[[ Page text open ]]

Monterey | Lot 246
1936 Mercedes-Benz 500 K Offener Tourenwagen by Sindelfingen
$1,540,000 USD | Sold
| Monterey, California
19 August 2017
- Class award-winner, 2015 Pebble Beach Concours d’Elegance
- One of four extant examples of this highly sporting design
- Previous single-family ownership for 63 years
- Restoration by noted marque specialists
- Rakish and dramatic; the true Art Deco heir to the S and SS
The grandly named Offener Tourenwagen was Mercedes-Benz’s name for, in its literal translation, a four-passenger open tourer. This design on the 500 K chassis was one of the few bodies for that model to share obvious visual DNA with the powerful S and SS models that had proceeded it in the 1920s. It had a light, sporting look, with long fenders and a low-slung beltline under its jaunty fabric top, and it is instantly, visibly a classic supercharged Mercedes in every line and curve. In many ways, even more so than the vaunted Spezial-Roadster, this was the performance model of the 500 K line, for the sporting gentleman or lady, and the true heir to the great brutes of the previous decade.
By the time that this body style was introduced, open cars were steadily declining in favor, and historian Jan Melin notes that only 16 examples of the Offener Tourenwagen were produced on the 500 K chassis. Of those, four are known to have survived, all of them held in private collections.
CHASSIS NUMBER 123724: THE HONEYMOON 500 K
The example offered here, chassis no. 123724, was delivered by the Daimler-Benz branch in Munich on 19 November 1935, carrying engine number 123724 and Sindelfingen body number 814102, as it does today.
Dr. Ralph W.E. Cox, an early American car enthusiast, aviator, and overall colorful figure, visited Munich on his honeymoon in 1951. He spotted the 500 K on a local used car lot and decided that it would make a splendid addition to his growing collection back home. It was shortly acquired from its owner, a Mr. Unholzer, and driven to Paris, then to the port at Le Havre, from which it was shipped to New York and eventually home to New Jersey.

[[ Page text closed ]]
[[ Entries supplied open ]]

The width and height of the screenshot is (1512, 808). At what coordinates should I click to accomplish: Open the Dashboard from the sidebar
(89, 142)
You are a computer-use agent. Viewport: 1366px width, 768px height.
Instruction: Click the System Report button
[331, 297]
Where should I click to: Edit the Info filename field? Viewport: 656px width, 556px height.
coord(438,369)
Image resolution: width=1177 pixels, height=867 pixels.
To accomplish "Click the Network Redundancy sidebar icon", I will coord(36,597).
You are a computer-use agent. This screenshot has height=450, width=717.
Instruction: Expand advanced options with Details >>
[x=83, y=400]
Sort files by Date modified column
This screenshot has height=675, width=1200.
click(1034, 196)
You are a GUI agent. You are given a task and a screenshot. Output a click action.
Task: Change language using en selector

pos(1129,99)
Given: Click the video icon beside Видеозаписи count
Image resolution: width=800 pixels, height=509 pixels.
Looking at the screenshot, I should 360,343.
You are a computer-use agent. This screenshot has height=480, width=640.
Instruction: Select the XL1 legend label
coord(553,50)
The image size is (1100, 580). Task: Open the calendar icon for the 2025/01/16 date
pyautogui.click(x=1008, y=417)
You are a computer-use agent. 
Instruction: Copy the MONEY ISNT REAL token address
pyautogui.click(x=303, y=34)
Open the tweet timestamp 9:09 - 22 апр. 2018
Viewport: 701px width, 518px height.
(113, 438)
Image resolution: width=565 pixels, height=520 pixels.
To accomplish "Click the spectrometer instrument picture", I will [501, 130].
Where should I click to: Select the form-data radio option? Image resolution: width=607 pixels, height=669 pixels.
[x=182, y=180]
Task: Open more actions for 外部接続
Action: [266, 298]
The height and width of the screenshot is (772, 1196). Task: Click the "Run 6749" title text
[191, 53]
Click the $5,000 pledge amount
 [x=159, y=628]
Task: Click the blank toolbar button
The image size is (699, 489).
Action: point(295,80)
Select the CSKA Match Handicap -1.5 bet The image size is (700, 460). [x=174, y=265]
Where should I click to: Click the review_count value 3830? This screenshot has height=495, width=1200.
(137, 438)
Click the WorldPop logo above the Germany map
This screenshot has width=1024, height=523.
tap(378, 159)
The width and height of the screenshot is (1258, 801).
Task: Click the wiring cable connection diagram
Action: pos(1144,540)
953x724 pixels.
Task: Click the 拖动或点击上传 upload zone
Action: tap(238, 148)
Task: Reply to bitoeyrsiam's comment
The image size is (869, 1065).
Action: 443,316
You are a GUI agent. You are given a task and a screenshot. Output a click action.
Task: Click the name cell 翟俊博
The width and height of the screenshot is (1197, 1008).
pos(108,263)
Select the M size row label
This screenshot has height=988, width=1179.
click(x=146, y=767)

[[ Entries supplied closed ]]

▸ Work task 1
In the 1936 Mercedes-Benz 500 K listing, how many Offener Tourenwagen examples were produced on the 500 K chassis, according to historian Jan Melin?
▸ Work task 2
Resume the 1936 Mercedes-Benz 500 K listing after its last sentence, carrying on from the car's shipment home to New Jersey.

▸ Answer space 1
Sixteen examples were produced on the 500 K chassis.

▸ Answer space 2
Dr. Cox eventually opened the Frontier Village Museum at the Cape May, New Jersey airport, and there the 500 K was exhibited for many years. Eventually it was transferred to the Museum of Automobiles at Petit Jean Mountain in Arkansas, where it remained on exhibit until finally being sold by Dr. Cox’s heirs in early 2014 to the consignor.
While the car had received a restoration by Dr. Cox’s son in the early 1990s, it was found to be largely cosmetic, and the car remained in very original order, including what appeared to be its original 1936 leather upholstery. A comprehensive fresh restoration was undertaken by well-known Mercedes-Benz expert, Jim Friswold, in which the car was finished in this beautiful color scheme of medium oak green with a tan leather interior and corresponding green canvas top. It retains several of its most distinguishing features, including Bosch headlamps, fog light, and dual horns, and a handsome Munich-built Hopako touring trunk, which has been with the car since it was found in 1951 and perhaps earlier, and contains a two-piece set of fitted luggage. Satisfyingly, the car retains what appear to be the original engine number tag and stamping, and the original body number is still visible stamped into the body near a front frame rail, testament to its life spent in good hands as a largely unmolested machine.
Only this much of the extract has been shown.